● CONSIGNE 1: Relevez toutes les expressions placées entre guillemets dans l'extrait sur l'eucharistie ci-dessous.

● EXTRAIT:
..............................
C’est ainsi qu’il pouvait aussi, préalablement à toute Passion passive, transmettre « son corps et son sang », en tant que livrés, à son Église : « Faites ceci en mémoire de moi » – un legs manifestement définitif, jamais repris. Il sera nécessaire d’y penser lors de la Résurrection. La fondation de l’eucharistie, qui inclut en elle la Croix et la mort, est une sorte de « fixation par des clous » à l’Église, et par celle-ci au monde, fixation qui est irréversible.
Mais le don eucharistique de l’être vivant corporel de Jésus comporte aussi une face tournée vers la Trinité. Il donne son Corps aussi bien au Père, pour qu’il en dispose, qu’aux hommes : c’est bien Dieu qui dans le Christ réconcilie le monde avec lui-même (2 Co 5,19) ; il faudrait positivement parler d’une communion du Père sur la base de l’eucharistie du Fils, qui n’est rien d’autre que l’établissement de la Communio entre Dieu et l’humanité. Le dépôt de son être corporel auprès du Père est lui aussi irréversible pour l’éternité. Si nous réfléchissons plus profondément, ce dépôt n’est rien d’autre que la forme la plus haute, dans l’économie du salut, de la reconnaissance trinitaire éternelle du Fils envers le Père qui l’engendre, reconnaissance qui s’exprime éternellement dans l’offrande en retour de tout son être divin à l’Origine qui l’engendre, offrande dans laquelle se trouve aussi l’origine de la possibilité de la décision trinitaire de l’incarnation et de la rédemption du monde.
..............................
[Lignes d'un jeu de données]
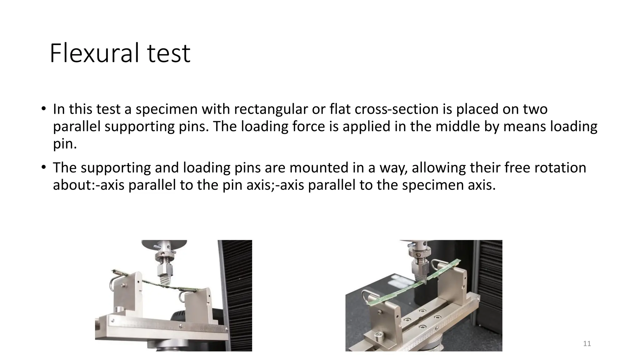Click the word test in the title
[x=169, y=53]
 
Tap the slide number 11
[x=587, y=344]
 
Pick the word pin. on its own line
[x=65, y=144]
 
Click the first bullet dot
[x=43, y=109]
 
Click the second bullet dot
[x=43, y=168]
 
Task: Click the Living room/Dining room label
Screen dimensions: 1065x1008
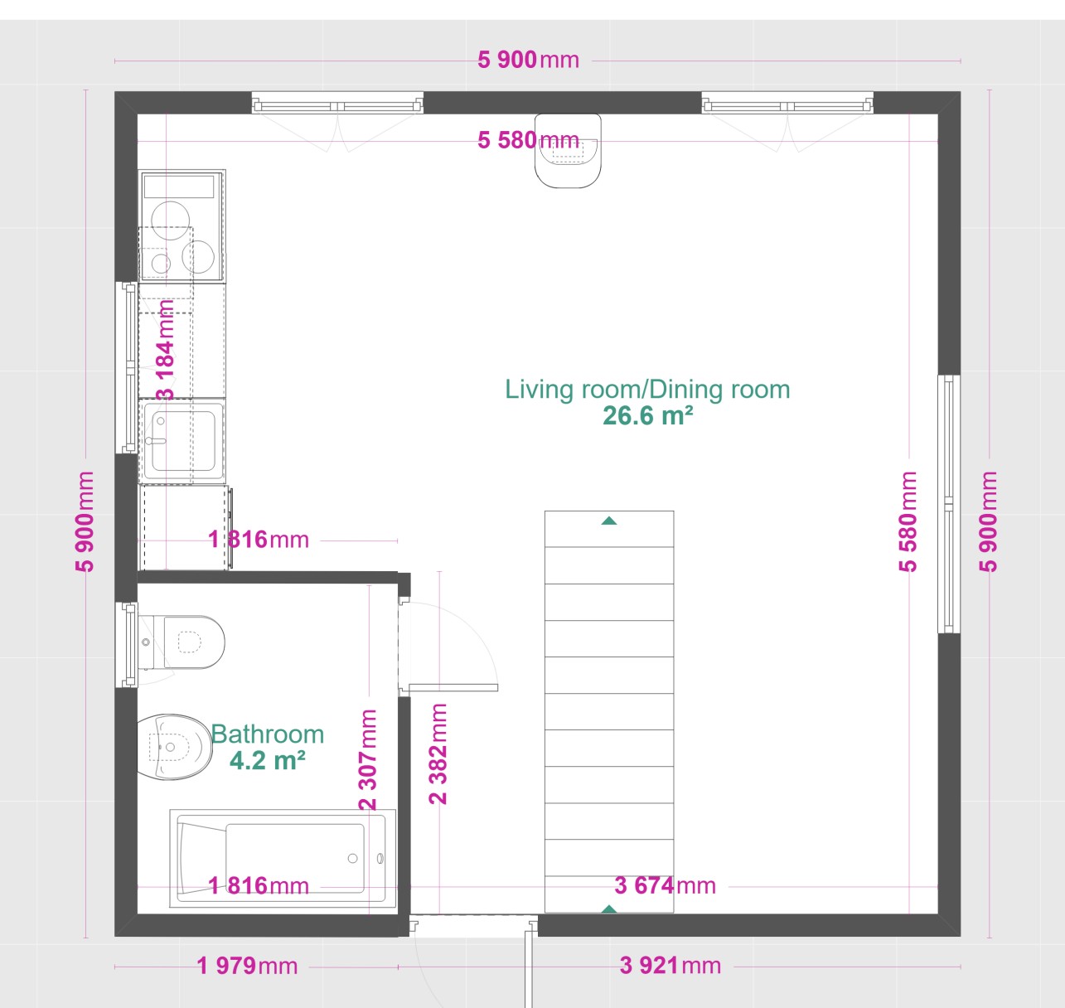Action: (647, 390)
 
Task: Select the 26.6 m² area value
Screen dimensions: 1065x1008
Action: (648, 416)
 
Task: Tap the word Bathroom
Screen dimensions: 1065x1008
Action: (268, 735)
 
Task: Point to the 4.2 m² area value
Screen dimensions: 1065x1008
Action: (268, 760)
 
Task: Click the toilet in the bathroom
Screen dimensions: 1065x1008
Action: (184, 642)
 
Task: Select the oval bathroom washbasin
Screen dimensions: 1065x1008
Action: (173, 747)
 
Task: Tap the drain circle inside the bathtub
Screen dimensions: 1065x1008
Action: (353, 859)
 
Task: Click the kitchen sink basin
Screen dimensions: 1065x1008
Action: (183, 441)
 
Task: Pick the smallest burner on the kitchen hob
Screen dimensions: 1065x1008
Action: (161, 264)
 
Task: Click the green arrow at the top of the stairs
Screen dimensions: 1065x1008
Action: (609, 521)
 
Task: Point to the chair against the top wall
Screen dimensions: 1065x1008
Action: (568, 151)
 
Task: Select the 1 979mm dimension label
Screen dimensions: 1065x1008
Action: (248, 966)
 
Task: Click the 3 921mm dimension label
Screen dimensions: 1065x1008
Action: (670, 965)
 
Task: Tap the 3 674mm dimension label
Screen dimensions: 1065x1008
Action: (666, 885)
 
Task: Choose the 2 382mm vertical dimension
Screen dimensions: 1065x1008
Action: (438, 754)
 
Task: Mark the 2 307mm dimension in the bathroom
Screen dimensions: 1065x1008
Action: (368, 759)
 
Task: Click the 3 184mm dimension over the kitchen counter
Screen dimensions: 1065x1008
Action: (166, 350)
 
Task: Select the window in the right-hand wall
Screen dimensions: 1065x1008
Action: (948, 504)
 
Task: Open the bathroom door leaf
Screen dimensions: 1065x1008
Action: (453, 688)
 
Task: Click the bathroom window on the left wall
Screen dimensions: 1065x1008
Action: (127, 645)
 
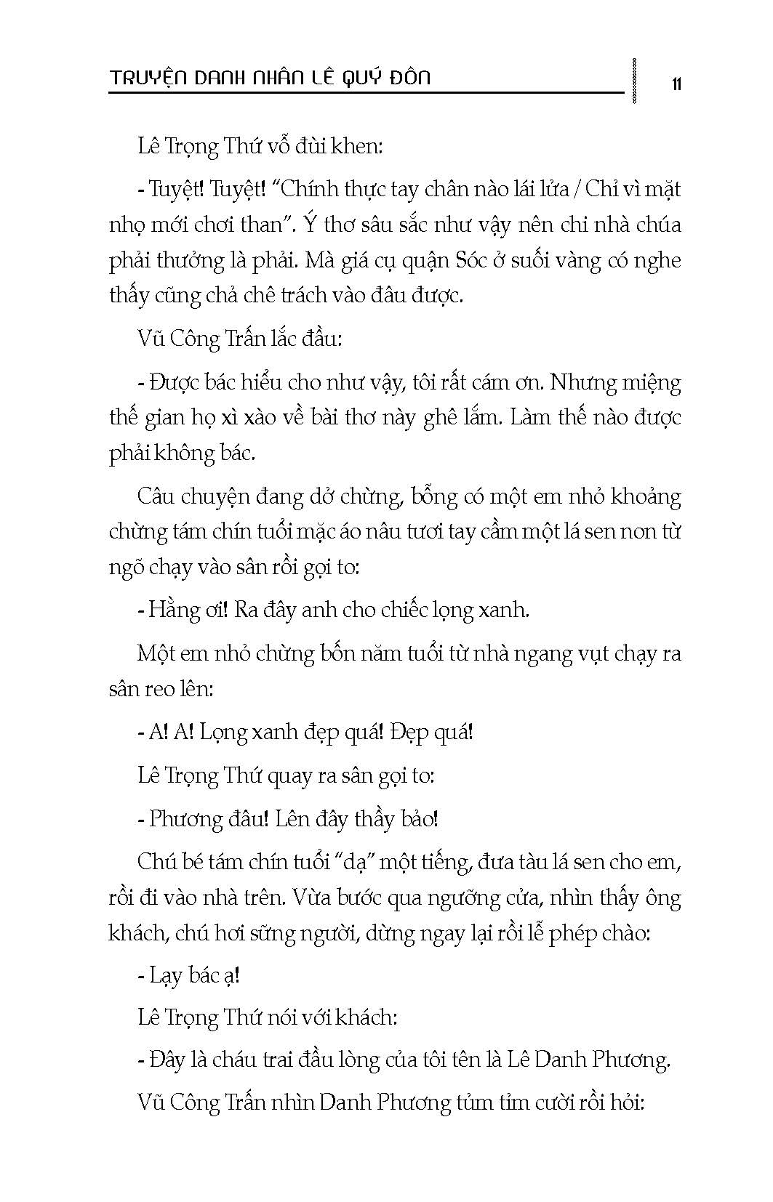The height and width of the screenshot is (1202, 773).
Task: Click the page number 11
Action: (676, 84)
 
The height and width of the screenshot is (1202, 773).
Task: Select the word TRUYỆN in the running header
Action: (148, 78)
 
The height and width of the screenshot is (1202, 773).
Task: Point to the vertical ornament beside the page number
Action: (636, 81)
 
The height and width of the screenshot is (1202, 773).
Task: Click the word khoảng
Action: (646, 498)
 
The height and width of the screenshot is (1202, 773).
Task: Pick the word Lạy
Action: (165, 975)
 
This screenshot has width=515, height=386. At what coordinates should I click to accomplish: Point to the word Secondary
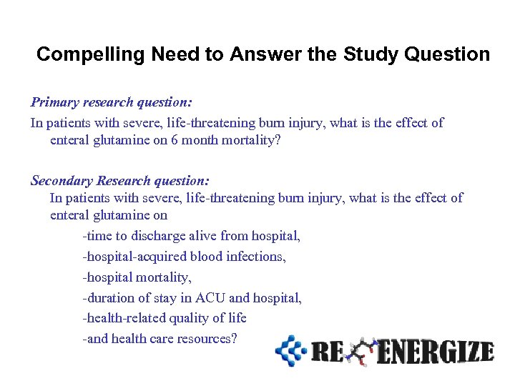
..............................
● CONSIGNE 2: Dans les lignes du jeu de données ci-dessus, recopiez mot pour mot tout ce qui va de la ligne contenant « Click the first bullet dot » jusqu'à celle contenant « Action: (183, 441) », ces deux lignes comprises. Laissez les images de côté.

● RÉPONSE COMPLÈTE 1:
« son corps et son sang »
« Faites ceci en mémoire de moi »
« fixation par des clous »

● RÉPONSE COMPLÈTE 2:
Click the first bullet dot
[x=43, y=109]
 
Click the second bullet dot
[x=43, y=168]
 
Task: Click the Living room/Dining room label
Screen dimensions: 1065x1008
Action: (647, 390)
 
Task: Select the 26.6 m² area value
Screen dimensions: 1065x1008
Action: (648, 416)
 
Task: Tap the word Bathroom
Screen dimensions: 1065x1008
Action: (268, 735)
 
Task: Point to the 4.2 m² area value
Screen dimensions: 1065x1008
Action: (268, 760)
 
Task: Click the toilet in the bathroom
Screen dimensions: 1065x1008
Action: (184, 642)
 
Task: Select the oval bathroom washbasin
Screen dimensions: 1065x1008
Action: (173, 747)
 
Task: Tap the drain circle inside the bathtub
Screen dimensions: 1065x1008
Action: (353, 859)
 
Task: Click the kitchen sink basin
Screen dimensions: 1065x1008
Action: (183, 441)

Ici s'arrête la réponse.